Добавить в цитаты Настройки чтения

Страница 11 из 35

Чтобы защитить себя от возможных неприятностей, я оставил эти образцы у мастера на столе. Представьте себе его удивление, когда к вечеру я принес ему почти двухнедельную норму. Смотрит он на шестерни и чешет затылок, а стоящий рядом помощник язвительно замечает: «Вот, Иван Моисеевич, пацан сообразил, а мы с тобой, два старых дурака, прошляпили. Ведь подачу фрезы можно было делать не вертикально, а горизонтально!» Скандал получился большой, но заплатить мне все же заплатили. А чтобы не платить впредь бешеных денег новатору[48], перевели на другую работу, а шестерни поручили другому – по новой технологии, но и по другой норме.

Когда окончился мой шестимесячный срок, меня опять ждала биржа труда, но, правда, уже с пособием по безработице – 15 рублей в месяц. Но тут, в связи с началом первой пятилетки, безработица быстро пошла на убыль, рабочих мест становилось все больше, зато продукты и товары в магазинах начали исчезать.

Через некоторое время направили меня с биржи на радиозавод имени Красина – небольшое предприятие, выпускавшее полукустарным способом самые простые детекторные радиоприемники. Попал я в заводскую лабораторию, где вместе с другим лаборантом, Семеном Шутаком, мы должны были проверять заводскую продукцию. Работа непыльная, приемники из цеха начинают поступать только после обеда, и все время с утра свободно. Можно и радиолитературу почитать, и даже послушать коротковолновые радиостанции (длинные и средние волны для меня в то время уже перестали существовать). Как говорится, живи да радуйся.

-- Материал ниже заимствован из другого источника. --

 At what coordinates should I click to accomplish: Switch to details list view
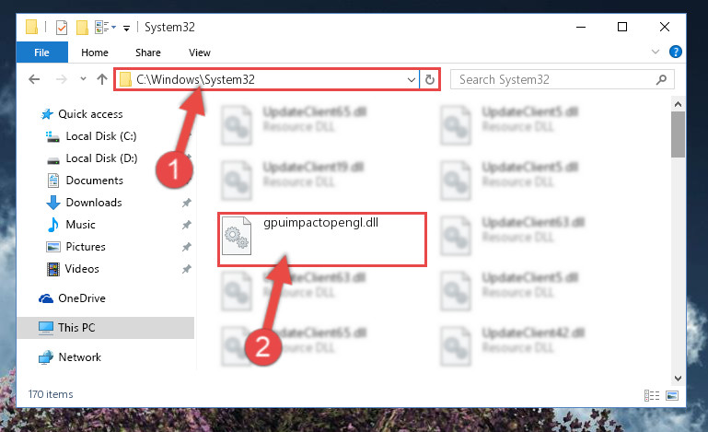pyautogui.click(x=652, y=396)
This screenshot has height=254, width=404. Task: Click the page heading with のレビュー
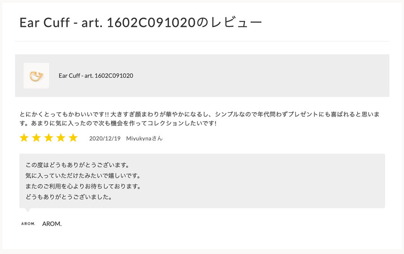pyautogui.click(x=141, y=22)
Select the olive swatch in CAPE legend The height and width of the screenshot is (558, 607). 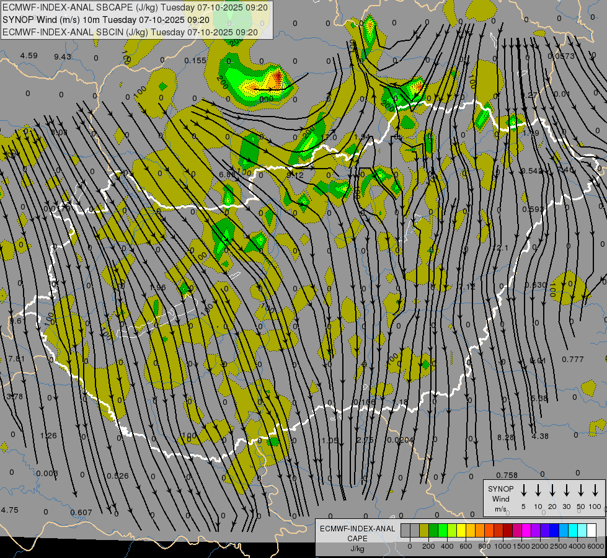[x=424, y=531]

И надо же было нам с Семеном попасть как-то в Мюзик-холл (он находился на том месте, где сейчас зал имени П. И. Чайковского), где мы увидели совершенно сногсшибательный номер: один артист становится перед деревянным щитом, а другой, отойдя шагов на двадцать, кидает финские ножи, втыкающиеся в нескольких сантиметрах от тела первого артиста в щит. И когда он отходит от щита, воткнутые ножи образуют четкий силуэт человека.

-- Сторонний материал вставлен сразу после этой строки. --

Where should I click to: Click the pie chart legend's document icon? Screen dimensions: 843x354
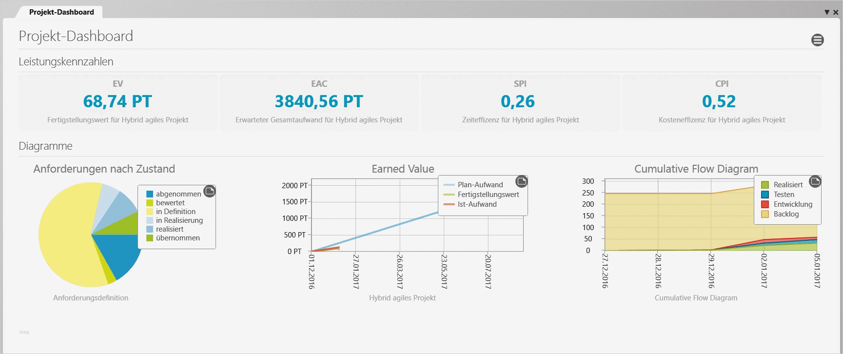[x=210, y=191]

Теперь для нас с Семеном нашлась утренняя работа: запираем дверь лаборатории и тренируемся в метании ножей в мишень, прикрепленную к двери. И вот однажды, забыв запереть дверь, я командую: «Семен, за работу!» – и кидаю первый нож. В этот момент дверь внезапно открывается, и появляется главный инженер завода. Пущенный мною нож, пролетев в нескольких сантиметрах от его лица, с силой вонзается в противоположную дверь. Комментарии тут излишни: пока главного инженера опрыскивали водой, я уже получал расчет.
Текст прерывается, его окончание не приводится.